**Task input:**
──────
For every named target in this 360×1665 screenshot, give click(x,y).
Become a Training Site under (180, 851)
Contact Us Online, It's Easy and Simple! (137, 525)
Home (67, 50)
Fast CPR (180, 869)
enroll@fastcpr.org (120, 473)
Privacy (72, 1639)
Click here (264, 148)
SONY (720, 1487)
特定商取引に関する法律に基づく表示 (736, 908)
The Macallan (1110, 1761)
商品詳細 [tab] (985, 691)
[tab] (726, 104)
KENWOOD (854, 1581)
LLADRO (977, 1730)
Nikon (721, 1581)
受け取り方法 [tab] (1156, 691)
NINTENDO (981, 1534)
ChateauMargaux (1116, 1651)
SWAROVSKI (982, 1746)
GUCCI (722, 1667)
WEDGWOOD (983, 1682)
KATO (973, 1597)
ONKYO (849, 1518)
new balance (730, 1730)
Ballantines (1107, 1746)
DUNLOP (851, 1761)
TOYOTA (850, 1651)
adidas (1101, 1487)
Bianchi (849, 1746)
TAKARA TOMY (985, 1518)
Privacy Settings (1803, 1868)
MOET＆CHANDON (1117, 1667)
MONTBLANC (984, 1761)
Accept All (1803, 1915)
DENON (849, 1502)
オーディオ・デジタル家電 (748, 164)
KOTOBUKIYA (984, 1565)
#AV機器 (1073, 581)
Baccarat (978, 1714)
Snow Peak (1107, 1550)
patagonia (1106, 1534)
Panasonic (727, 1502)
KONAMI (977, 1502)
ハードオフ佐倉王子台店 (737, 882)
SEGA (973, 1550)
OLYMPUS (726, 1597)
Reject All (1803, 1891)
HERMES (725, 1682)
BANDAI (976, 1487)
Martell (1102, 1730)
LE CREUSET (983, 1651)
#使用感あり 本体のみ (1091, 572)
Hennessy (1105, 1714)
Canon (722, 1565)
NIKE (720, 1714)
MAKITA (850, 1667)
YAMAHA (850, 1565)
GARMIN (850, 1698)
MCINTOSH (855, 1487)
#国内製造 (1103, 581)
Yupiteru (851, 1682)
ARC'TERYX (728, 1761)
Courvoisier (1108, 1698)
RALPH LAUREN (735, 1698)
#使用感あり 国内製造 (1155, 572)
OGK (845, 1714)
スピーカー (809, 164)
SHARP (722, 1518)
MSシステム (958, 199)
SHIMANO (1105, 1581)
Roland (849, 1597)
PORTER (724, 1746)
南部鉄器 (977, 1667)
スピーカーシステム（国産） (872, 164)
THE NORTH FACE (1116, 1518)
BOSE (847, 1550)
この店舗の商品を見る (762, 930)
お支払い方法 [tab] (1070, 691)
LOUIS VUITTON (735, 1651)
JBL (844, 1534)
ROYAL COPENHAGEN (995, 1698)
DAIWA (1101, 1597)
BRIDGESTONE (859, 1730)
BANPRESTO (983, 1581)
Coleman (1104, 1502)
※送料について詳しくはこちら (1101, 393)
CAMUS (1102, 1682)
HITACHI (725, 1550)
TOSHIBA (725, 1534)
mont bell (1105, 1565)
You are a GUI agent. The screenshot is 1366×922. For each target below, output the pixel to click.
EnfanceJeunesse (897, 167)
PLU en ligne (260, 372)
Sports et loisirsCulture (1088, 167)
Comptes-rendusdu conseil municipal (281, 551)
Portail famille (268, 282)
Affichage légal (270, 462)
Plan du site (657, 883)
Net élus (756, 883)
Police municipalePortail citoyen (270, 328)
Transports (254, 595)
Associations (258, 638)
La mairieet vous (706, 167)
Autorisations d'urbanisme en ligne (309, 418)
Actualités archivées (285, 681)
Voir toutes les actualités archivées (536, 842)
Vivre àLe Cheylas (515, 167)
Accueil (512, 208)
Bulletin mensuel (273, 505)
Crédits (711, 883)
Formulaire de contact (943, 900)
──────
**About this task:** Please output the lines of the listing above that fall in the stretch from the one with "Nikon (721, 1581)" through the one with "KOTOBUKIYA (984, 1565)", exactly and only those.

**Output for this exercise:**
Nikon (721, 1581)
受け取り方法 [tab] (1156, 691)
NINTENDO (981, 1534)
ChateauMargaux (1116, 1651)
SWAROVSKI (982, 1746)
GUCCI (722, 1667)
WEDGWOOD (983, 1682)
KATO (973, 1597)
ONKYO (849, 1518)
new balance (730, 1730)
Ballantines (1107, 1746)
DUNLOP (851, 1761)
TOYOTA (850, 1651)
adidas (1101, 1487)
Bianchi (849, 1746)
TAKARA TOMY (985, 1518)
Privacy Settings (1803, 1868)
MOET＆CHANDON (1117, 1667)
MONTBLANC (984, 1761)
Accept All (1803, 1915)
DENON (849, 1502)
オーディオ・デジタル家電 (748, 164)
KOTOBUKIYA (984, 1565)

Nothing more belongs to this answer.